• **TEXT UNDER STUDY**
■ ■ ■ ■ ■ ■ ■
ICD/GRADE alignment (P1 recommendations):

  • Confidence/likelihood separation (ICD 203 Standard B) — Output label changed from “Confidence” to “Confidence in Verdict” across all output templates and methodology files. Added Section 2a to Confidence Calibration Framework explaining the distinction. Predictive claims now include a verbal probability likelihood expression using the ICD 203 seven-level scale.
  • Evidence directness (GRADE indirectness) — New EVIDENCE DIRECTNESS field at Standard+ tier. Classifies evidence as Direct, Partially indirect, or Indirect with specific indirectness types (population, context, temporal, metric).
  • Assumptions register (ICD 203 Standards C/D) — New ASSUMPTIONS field at Full+ tier. Documents non-trivial assumptions with consequence-if-wrong statements. At Forensic tier, includes ASSUMPTION SENSITIVITY analysis.

Files modified:

  • Confidence_Calibration_Framework.md (new Section 2a)
  • Output_Format_Standard.md (label rename, gating table, new fields)
  • Verdict_Decision_Trees.md (13 template/example renames)
  • System_Flow.md (ACH-Lite template, QA checklist)
  • Claim_Triage.md (output template)
  • Propaganda_Deconstruction_Specialist.md (output template)

Regression testing:

  • 5 targeted claims tested (additive/cosmetic changes): 5 PASS, 0 PARTIAL, 0 FAIL
  • All new fields appeared correctly in output
  • No verdict or confidence changes from v2.2 baselines

v2.2 — February 25, 2026

Major additions:

  • Institutional Reliability Index — Per-agency, per-function reliability assessments for institutions whose output may have been compromised by political interference, defunding, or institutional capture. Includes degradation levels (0-4), observable indicators, effective tier adjustments, and comparison anchors.
  • Data disappearance exploitation — New gaming vector (#10). Detection procedures for claims that weaponize the removal of government data collection programs.
  • Institutional capture — New gaming vector (#11). Detection procedures for claims that exploit formerly authoritative institutions whose output has been compromised.
  • Gaming countermeasure checklist expanded from 12 to 14 items, adding data availability verification and institutional reliability checks.
■ ■ ■ ■ ■ ■ ■
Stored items
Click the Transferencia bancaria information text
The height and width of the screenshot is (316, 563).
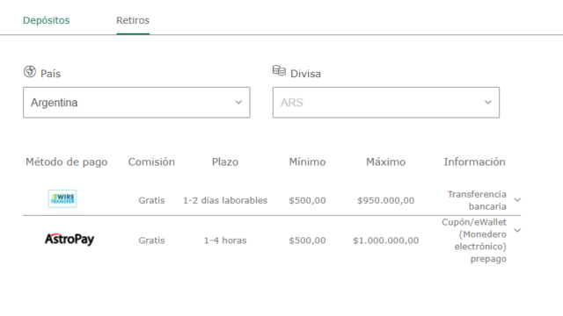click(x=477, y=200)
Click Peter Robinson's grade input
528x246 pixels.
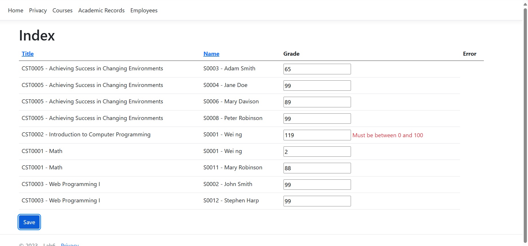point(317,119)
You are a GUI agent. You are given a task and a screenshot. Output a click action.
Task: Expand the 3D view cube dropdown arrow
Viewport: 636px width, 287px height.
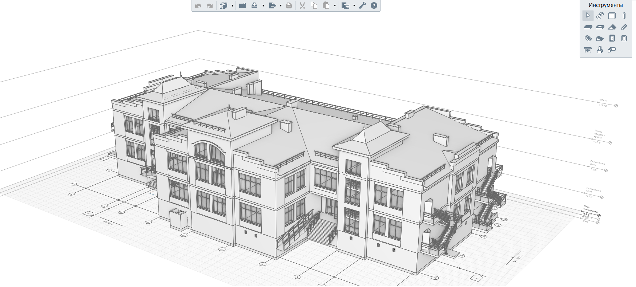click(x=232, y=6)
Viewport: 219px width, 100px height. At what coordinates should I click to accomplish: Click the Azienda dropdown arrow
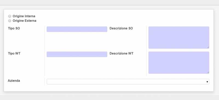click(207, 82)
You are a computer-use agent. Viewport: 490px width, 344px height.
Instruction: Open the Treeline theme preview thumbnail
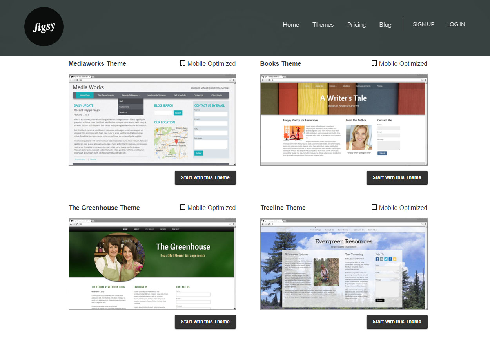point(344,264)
■ ■ ■ ■ ■ ■ ■
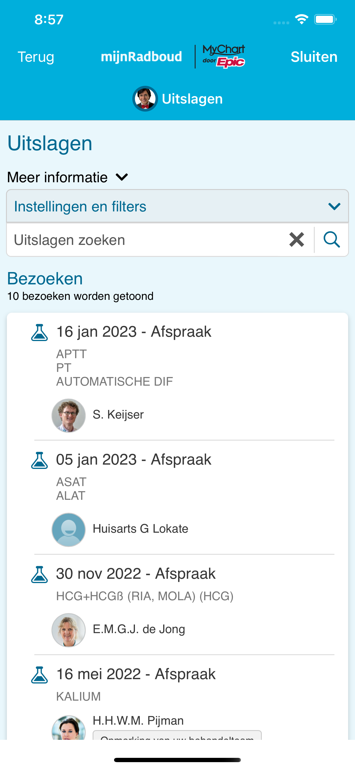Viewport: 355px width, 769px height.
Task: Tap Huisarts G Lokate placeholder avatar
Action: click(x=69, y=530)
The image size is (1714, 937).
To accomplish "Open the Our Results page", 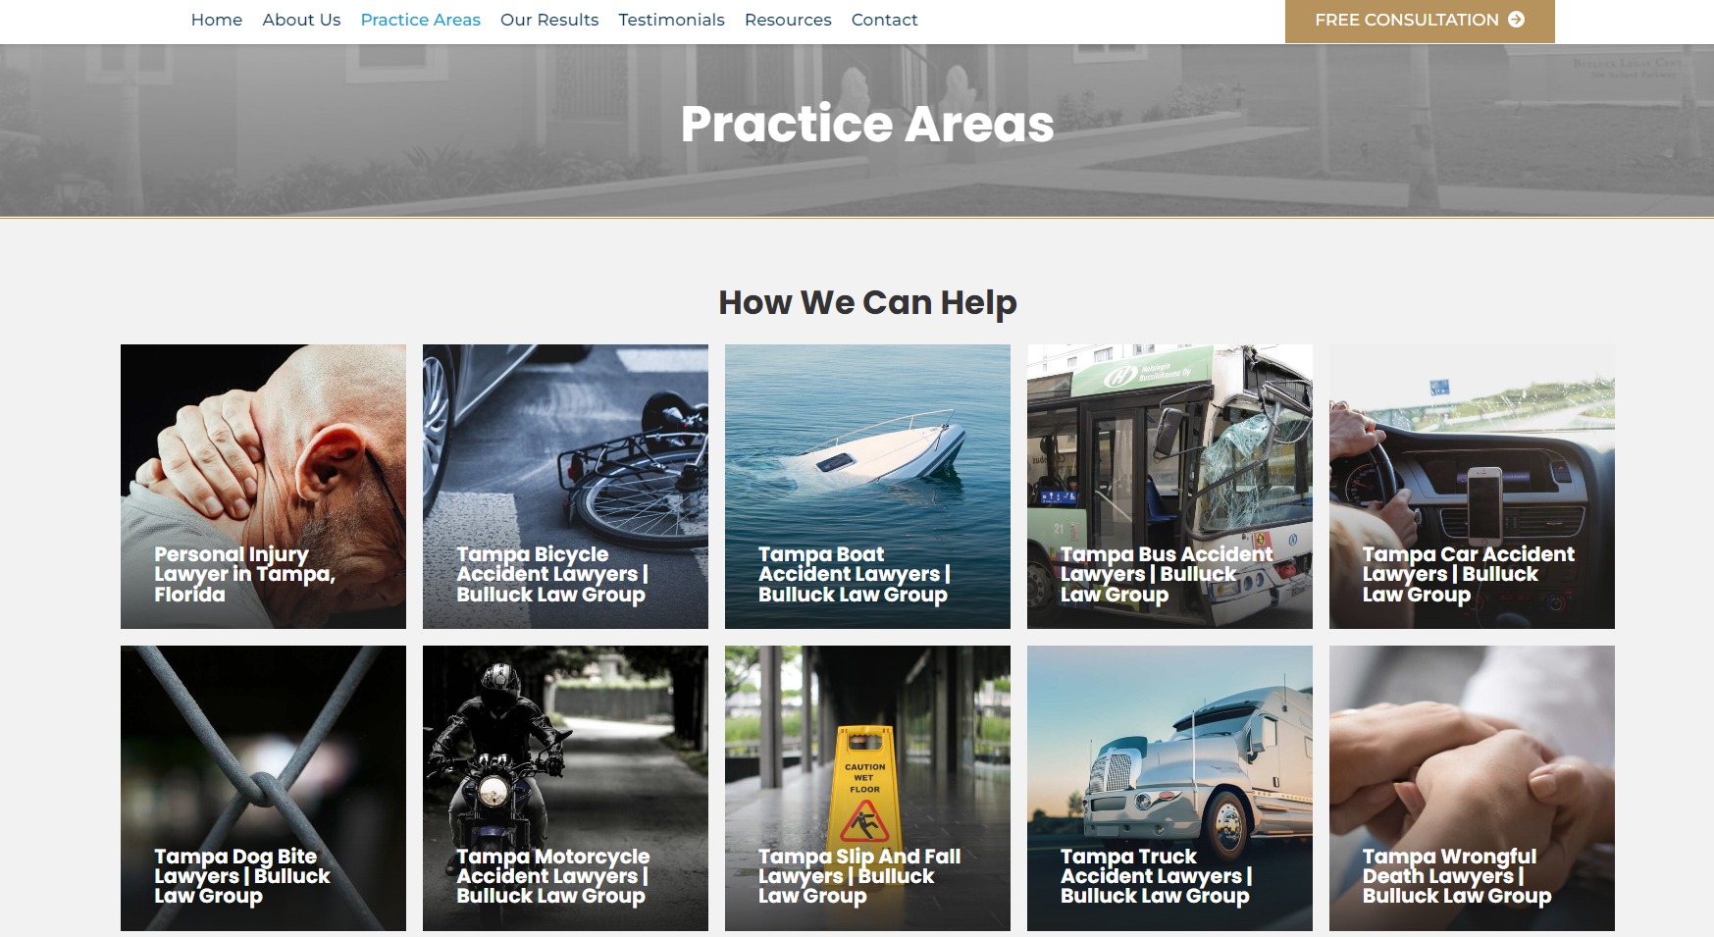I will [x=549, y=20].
■ ■ ■ ■ ■ ■ ■
• **WORK TO BE COMPLETED**
Restate the changelog from "v2.2 — February" to "data collection programs.", swapping "comparison anchors" out for "reference anchors".

• **THE COMPLETED TASK**
v2.2 — February 25, 2026

Major additions:

  • Institutional Reliability Index — Per-agency, per-function reliability assessments for institutions whose output may have been compromised by political interference, defunding, or institutional capture. Includes degradation levels (0-4), observable indicators, effective tier adjustments, and reference anchors.
  • Data disappearance exploitation — New gaming vector (#10). Detection procedures for claims that weaponize the removal of government data collection programs.